“I see the imminent death of 20,000 men, / That, for a fantasy and trick of fame, / Go to their graves like beds . . . ”

—Shakespeare, Hamlet

This year marks the 50th anniversary of the founding of Modern Age, the flagship journal of the Intercollegiate Studies Institute, edited now for almost half of that time by George A. Panichas.  Russell Kirk (1918-1994), the founder and first editor of Modern Age, always took great delight in even the smallest coincidences in life, and so he is no doubt pleased to see The Essential Russell Kirk, edited by Panichas, appear in 2007.

Kirk should be pleased, too, with the result of his editor’s efforts.  Panichas has made a near-perfect selection of 42 essays, arranging them in nine sections that touch on every major theme of Kirk’s more than 40 years of intellectual endeavor.  Moreover, he has gone beyond the call of duty as editor, carefully trimming sentences and passages for the sake of concision while leaving Kirk’s arguments unaltered.  He introduces each essay with a short paragraph or two placing it in historical context and tying its theme to the overarching subject of the section in which it appears.  Each of those sections receives a slightly longer introduction, and Panichas has written a Preface to the entire volume that is far more illuminating than much longer, even book-length, treatments of Kirk’s thought.  The first-time reader of Kirk, or those who have read him before through the lens of other authors, will benefit greatly from this Preface.  Panichas can offer insights that others have missed simply because he does not impose an external structure on Kirk’s thought but takes him on his own terms.

**MATERIAL**
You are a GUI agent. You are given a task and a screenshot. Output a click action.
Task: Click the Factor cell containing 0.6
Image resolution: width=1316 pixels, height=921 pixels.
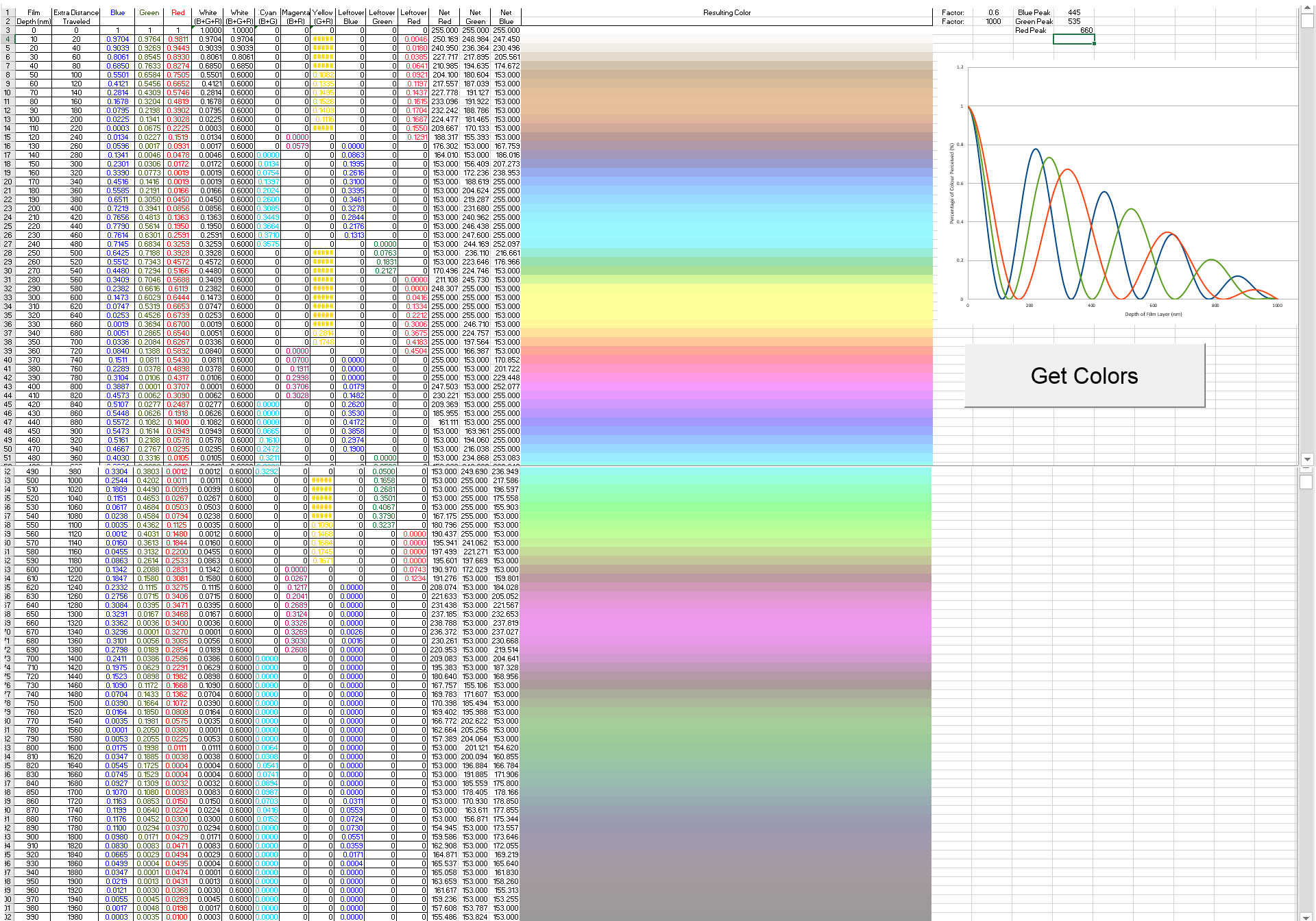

**PROBLEM 1**
According to the review of The Essential Russell Kirk, how many essays did Panichas select, and into how many sections did he arrange them?
**PROBLEM 2**
Carry on the review of The Essential Russell Kirk, picking up after its final sentence.

**RIGHT ANSWER 1**
He selected 42 essays and arranged them in nine sections.

**RIGHT ANSWER 2**
Since Kirk was the first to admit that he was not himself a systematic philosopher, imposing another thinker’s philosophical structure on his writing is not likely to help us understand Kirk, or to gain insight from him.  (Combining Kirk’s insights with those of other, more systematic thinkers to produce a synthesis is another matter altogether.)  As Panichas explains,

The fact is that there is no single terminal point, no fixture, in Kirk’s expository concerns and aspirations; there is only the constant and living necessity to press and press the essences of an idea or a thought, to wrestle ceaselessly with words and meaning, and to proceed towards a deeper recognition of the nexus of the old and the new, of cause and effect, of human and divine truth.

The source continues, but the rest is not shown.